● **Source records**:
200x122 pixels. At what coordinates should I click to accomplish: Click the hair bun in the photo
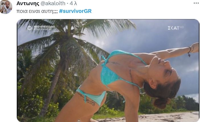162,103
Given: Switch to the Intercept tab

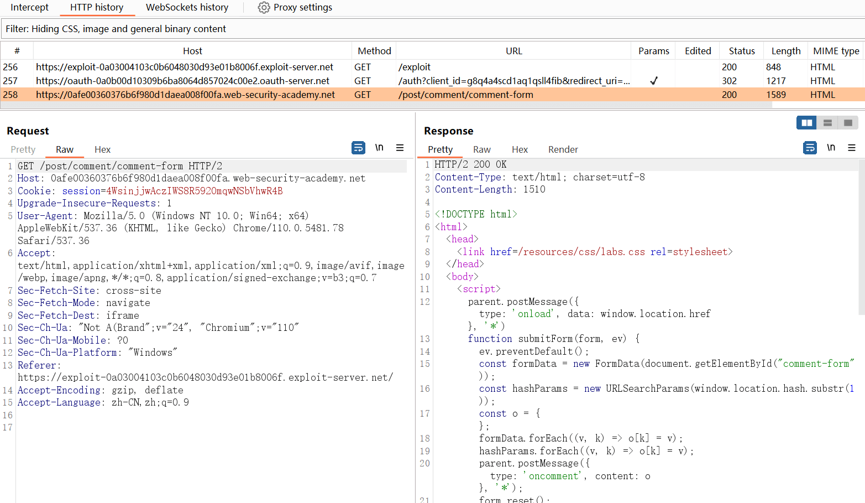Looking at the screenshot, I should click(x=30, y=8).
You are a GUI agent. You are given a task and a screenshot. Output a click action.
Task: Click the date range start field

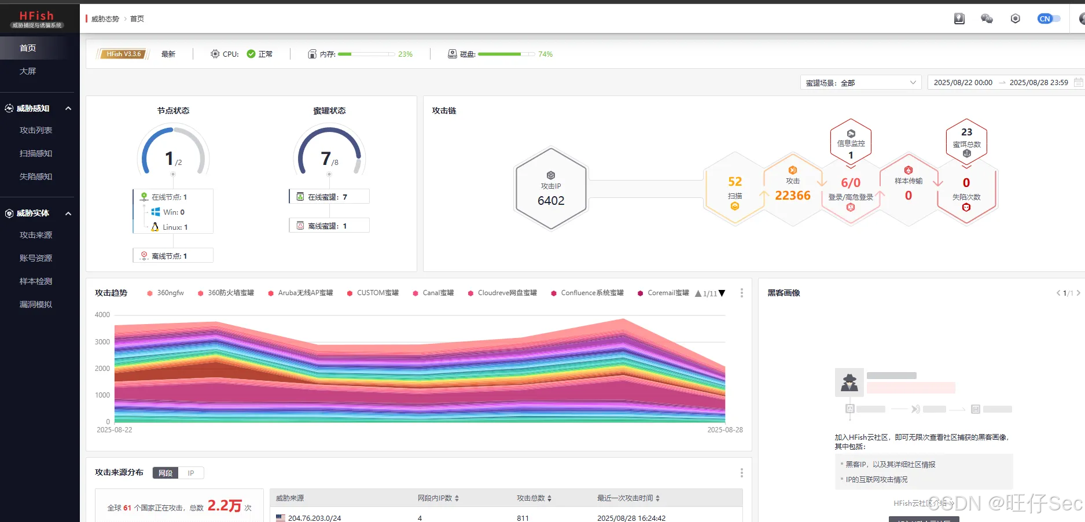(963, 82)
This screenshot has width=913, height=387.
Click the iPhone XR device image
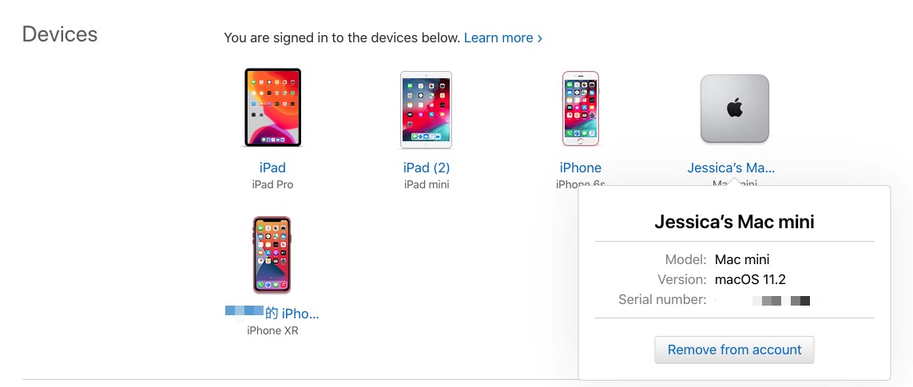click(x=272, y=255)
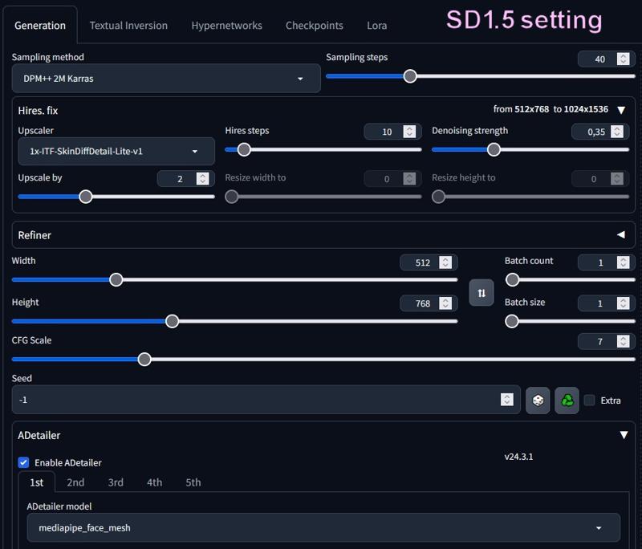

● **Task brief**: Leave out all pictures and retype precisely the lines that run from the line containing "You are a GUI" to the last line of the records.

● **Result**:
You are a GUI agent. You are given a task and a screenshot. Output a click action.
Task: Click the date range start field

(963, 82)
This screenshot has width=913, height=387.
Click the iPhone XR device image
click(x=272, y=255)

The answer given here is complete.